Saved entries:
--------------------------------------------------
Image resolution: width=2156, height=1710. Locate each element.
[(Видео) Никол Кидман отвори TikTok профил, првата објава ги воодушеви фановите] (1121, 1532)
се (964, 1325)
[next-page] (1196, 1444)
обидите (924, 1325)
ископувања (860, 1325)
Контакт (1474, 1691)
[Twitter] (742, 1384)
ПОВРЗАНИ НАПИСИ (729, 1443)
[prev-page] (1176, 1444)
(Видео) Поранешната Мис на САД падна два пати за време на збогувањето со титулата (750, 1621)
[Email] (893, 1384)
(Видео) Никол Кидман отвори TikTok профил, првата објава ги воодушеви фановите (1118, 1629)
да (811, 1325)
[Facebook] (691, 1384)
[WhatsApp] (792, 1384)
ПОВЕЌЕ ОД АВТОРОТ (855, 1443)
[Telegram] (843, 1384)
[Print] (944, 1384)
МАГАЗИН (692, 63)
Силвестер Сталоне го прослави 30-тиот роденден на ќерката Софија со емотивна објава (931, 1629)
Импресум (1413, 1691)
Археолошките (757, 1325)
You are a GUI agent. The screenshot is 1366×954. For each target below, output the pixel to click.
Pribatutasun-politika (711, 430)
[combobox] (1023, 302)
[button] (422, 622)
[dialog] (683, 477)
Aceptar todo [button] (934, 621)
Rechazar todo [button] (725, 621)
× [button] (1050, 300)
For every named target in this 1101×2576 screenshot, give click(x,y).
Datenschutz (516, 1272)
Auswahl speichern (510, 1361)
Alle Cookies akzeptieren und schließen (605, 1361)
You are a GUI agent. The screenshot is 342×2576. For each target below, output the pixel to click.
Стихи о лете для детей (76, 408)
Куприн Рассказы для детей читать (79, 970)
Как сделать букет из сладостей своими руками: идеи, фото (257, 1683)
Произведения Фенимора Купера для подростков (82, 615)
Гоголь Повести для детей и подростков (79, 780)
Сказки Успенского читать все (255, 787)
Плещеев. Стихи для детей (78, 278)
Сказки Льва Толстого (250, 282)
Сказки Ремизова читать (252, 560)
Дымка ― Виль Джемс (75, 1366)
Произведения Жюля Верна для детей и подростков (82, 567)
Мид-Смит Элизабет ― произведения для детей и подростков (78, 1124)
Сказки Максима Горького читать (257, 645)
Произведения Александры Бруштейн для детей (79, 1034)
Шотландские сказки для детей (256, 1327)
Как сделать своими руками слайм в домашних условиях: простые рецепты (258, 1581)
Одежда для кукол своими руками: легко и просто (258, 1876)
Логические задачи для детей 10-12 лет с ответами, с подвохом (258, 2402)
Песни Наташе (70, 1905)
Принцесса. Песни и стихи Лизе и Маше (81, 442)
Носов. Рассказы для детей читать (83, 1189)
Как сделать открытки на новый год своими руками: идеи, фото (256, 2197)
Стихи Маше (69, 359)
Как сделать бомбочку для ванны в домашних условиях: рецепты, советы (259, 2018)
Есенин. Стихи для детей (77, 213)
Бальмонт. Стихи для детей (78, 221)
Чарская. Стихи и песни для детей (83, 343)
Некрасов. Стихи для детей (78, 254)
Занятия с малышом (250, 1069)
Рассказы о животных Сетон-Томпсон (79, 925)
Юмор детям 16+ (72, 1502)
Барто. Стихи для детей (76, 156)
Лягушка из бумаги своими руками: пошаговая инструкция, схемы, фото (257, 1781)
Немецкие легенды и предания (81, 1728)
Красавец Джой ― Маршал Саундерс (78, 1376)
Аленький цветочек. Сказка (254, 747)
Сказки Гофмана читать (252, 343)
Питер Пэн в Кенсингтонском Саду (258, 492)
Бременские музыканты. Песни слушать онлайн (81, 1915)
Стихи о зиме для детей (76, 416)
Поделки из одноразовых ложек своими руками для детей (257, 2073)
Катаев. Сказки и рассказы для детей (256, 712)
--------------------------------------------------
What to work on |
Repeat all entries. Match them exactly.

Expected answer |
Image resolution: width=2156, height=1710. Locate each element.
[(Видео) Никол Кидман отвори TikTok профил, првата објава ги воодушеви фановите] (1121, 1532)
се (964, 1325)
[next-page] (1196, 1444)
обидите (924, 1325)
ископувања (860, 1325)
Контакт (1474, 1691)
[Twitter] (742, 1384)
ПОВРЗАНИ НАПИСИ (729, 1443)
[prev-page] (1176, 1444)
(Видео) Поранешната Мис на САД падна два пати за време на збогувањето со титулата (750, 1621)
[Email] (893, 1384)
(Видео) Никол Кидман отвори TikTok профил, првата објава ги воодушеви фановите (1118, 1629)
да (811, 1325)
[Facebook] (691, 1384)
[WhatsApp] (792, 1384)
ПОВЕЌЕ ОД АВТОРОТ (855, 1443)
[Telegram] (843, 1384)
[Print] (944, 1384)
МАГАЗИН (692, 63)
Силвестер Сталоне го прослави 30-тиот роденден на ќерката Софија со емотивна објава (931, 1629)
Импресум (1413, 1691)
Археолошките (757, 1325)
You are a GUI agent. The screenshot is 1366×954. For each target below, output the pixel to click.
Pribatutasun-politika (711, 430)
[combobox] (1023, 302)
[button] (422, 622)
[dialog] (683, 477)
Aceptar todo [button] (934, 621)
Rechazar todo [button] (725, 621)
× [button] (1050, 300)
For every named target in this 1101×2576 screenshot, give click(x,y).
Datenschutz (516, 1272)
Auswahl speichern (510, 1361)
Alle Cookies akzeptieren und schließen (605, 1361)
You are a GUI agent. The screenshot is 342×2576. For each target below, output the pixel to click.
Стихи о лете для детей (76, 408)
Куприн Рассказы для детей читать (79, 970)
Как сделать букет из сладостей своими руками: идеи, фото (257, 1683)
Произведения Фенимора Купера для подростков (82, 615)
Гоголь Повести для детей и подростков (79, 780)
Сказки Успенского читать все (255, 787)
Плещеев. Стихи для детей (78, 278)
Сказки Льва Толстого (250, 282)
Сказки Ремизова читать (252, 560)
Дымка ― Виль Джемс (75, 1366)
Произведения Жюля Верна для детей и подростков (82, 567)
Мид-Смит Элизабет ― произведения для детей и подростков (78, 1124)
Сказки Максима Горького читать (257, 645)
Произведения Александры Бруштейн для детей (79, 1034)
Шотландские сказки для детей (256, 1327)
Как сделать своими руками слайм в домашних условиях: простые рецепты (258, 1581)
Одежда для кукол своими руками: легко и просто (258, 1876)
Логические задачи для детей 10-12 лет с ответами, с подвохом (258, 2402)
Песни Наташе (70, 1905)
Принцесса. Песни и стихи Лизе и Маше (81, 442)
Носов. Рассказы для детей читать (83, 1189)
Как сделать открытки на новый год своими руками: идеи, фото (256, 2197)
Стихи Маше (69, 359)
Как сделать бомбочку для ванны в домашних условиях: рецепты, советы (259, 2018)
Есенин. Стихи для детей (77, 213)
Бальмонт. Стихи для детей (78, 221)
Чарская. Стихи и песни для детей (83, 343)
Некрасов. Стихи для детей (78, 254)
Занятия с малышом (250, 1069)
Рассказы о животных Сетон-Томпсон (79, 925)
Юмор детям 16+ (72, 1502)
Барто. Стихи для детей (76, 156)
Лягушка из бумаги своими руками: пошаговая инструкция, схемы, фото (257, 1781)
Немецкие легенды и предания (81, 1728)
Красавец Джой ― Маршал Саундерс (78, 1376)
Аленький цветочек. Сказка (254, 747)
Сказки Гофмана читать (252, 343)
Питер Пэн в Кенсингтонском Саду (258, 492)
Бременские музыканты. Песни слушать онлайн (81, 1915)
Стихи о зиме для детей (76, 416)
Поделки из одноразовых ложек своими руками для детей (257, 2073)
Катаев. Сказки и рассказы для детей (256, 712)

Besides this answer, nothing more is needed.